A few months ago my XBOX Classic media center (XMBC) died. I’m pretty sure the problem was only with the power supply, but I was getting frustrated with how slow it would decode some videos. I was also tired of my latest storage setup (a USB attached 1TB drive served over the network via SMBFS), so I took the opportunity to upgrade things.
The first item to upgrade was my file storage. My workplace had a few Zyxel NSA-320′s laying around, but I wanted something that would give me JBOD and eSATA capabilities. One of my fears is being locked into a particular vendor’s RAID controller, having it fail and being unable to access my data until I either buy ANOTHER exact model enclosure (or have to hunt for something with a similar controller). For that reason, I opted to go with software RAID – thus requiring JBOD support.
I finally settled on a Sans Digital TR4UTBPN, a 4 drive RAID enclosure with USB3.0 and eSATA support. I added a pair of 2-Terrabyte drives in a software RAID-1 configuration. Initially, I connected to the array via USB but found a few problems with that (mostly USB disconnects causing the software array to kick out a drive). Thankfully BestBuy had a Dynex – 2-Port eSATA II PCI Express Adapter on the clearance rack. This card supports the “Port Multiplier” feature allowing me to access both drives in the enclosure individually, all over a single cable.
I contemplated purchasing an $80 Roku box for streaming to my television. My only stipulation was that I wanted to be able to stream from my new storage array, and while the Roku does support this via HTTP ranges, the list of supported codecs left a bit to be desired. Not being interested in having to transcode a movie just to watch it, I opted to build another XMBC system. (While XBMC cannot stream Netflix, I have a Wii and DVD player that both support that functionality)
Initially I was going to purchase an Acer Revo for the system, but after a bit of discussion on IRC, a friend recommended that I look at something with an E350/450/E2-1800 processor instead. After a bit of searching, I finally settled on a Zotac ZBOX nano AD10.

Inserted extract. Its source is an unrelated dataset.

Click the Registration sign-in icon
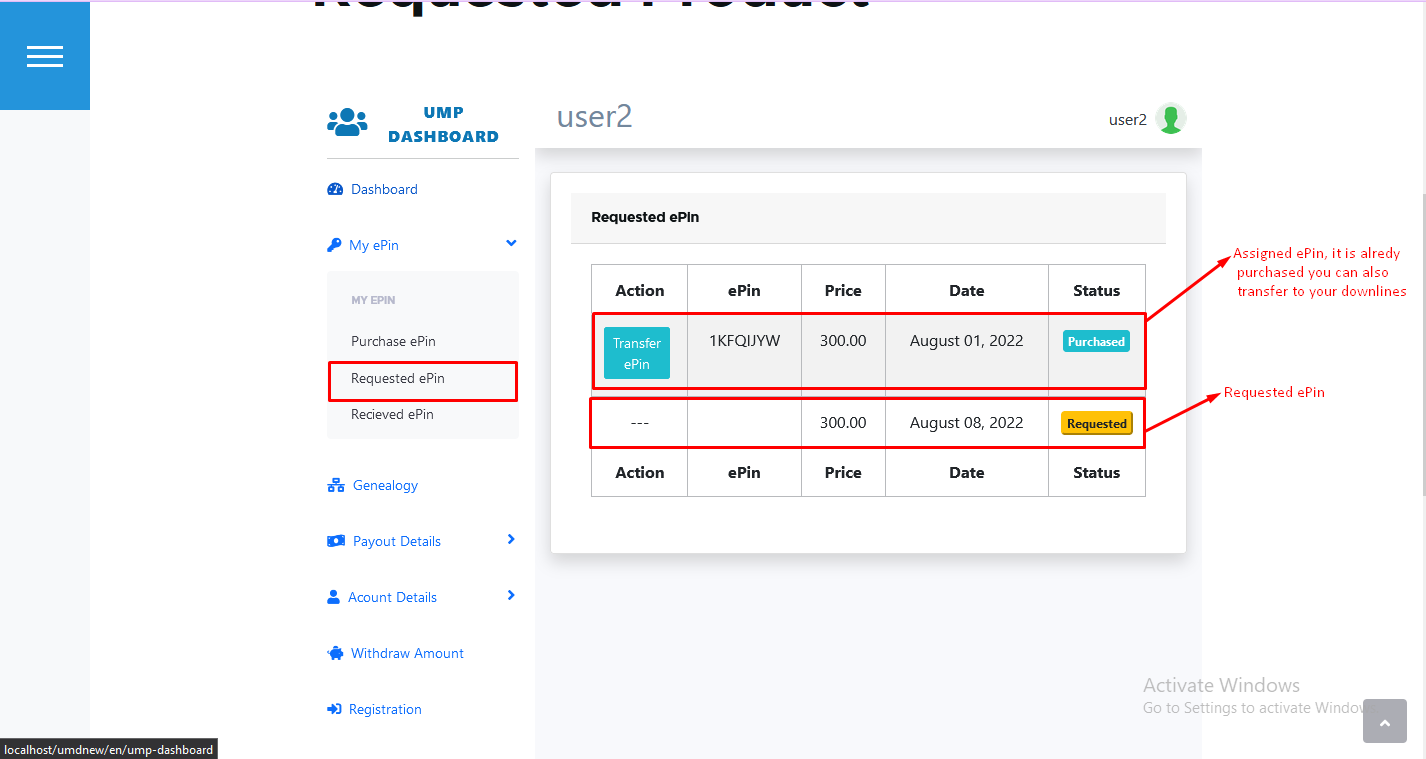 (x=335, y=710)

The video output options on the ZBOX are DisplayPort and HDMI. My television is an older model Sony Wega with no HDMI input (if it’s not broke, why replace it?). A few friends encouraged me to buy an HDMI to RCA cable, claiming it works fine for them. When my cable finally arrived, it didn’t work for me.
A co-worker was fighting through a similar predicament, having purchased a Stellar Labs 33-11610 for the same purpose. In his instance, a newer DVD player with HDMI-only output wouldn’t work with his RCA-only television. Searching through numerous HDMI to RCA converters online I saw the same thing: Numerous people claiming a certain cable didn’t work for them, numerous others stating the exact same cable worked perfectly for them.
Here’s why: A typical older model NTSC television only supports 480i. The conversion cables DO NOT downsample to 480i. In my case the ZBOX is outputting a 1080p-only signal, while my TV can’t handle that rate. Some TV’s can adapt, mine can’t. What you need is an HDMI to RCA downconverter.
The problem is that the downconverters aren’t cheap – typically they run about $200.00 on Ebay. I have located a Stellar Labs model VC11620 for $87, and lucked out and found a knock-off model for $30. Later I found that NewEgg also sells these inexpensive downconverters.
With all the parts in place and ready to go, it came time to install XBMC. When I noticed an XBMC based distro called “XMBCbuntu” I knew it would feature one major plus – it would just work, no need to fight with configuring the remote control, no fidgeting with network configurations, and no need to spend hours compiling or installing binary packages and building the media center by hand.
In fact, in 20 minutes I had XBMC installed to the ZBOX hard-drive and I love it. I’m not going to back away from my belief that Ubuntu is the “bridge that let the Windows idiots into the Linux world”, but I will say that Ubuntu has a tendency to make things easy for everyone. That’s a major plus.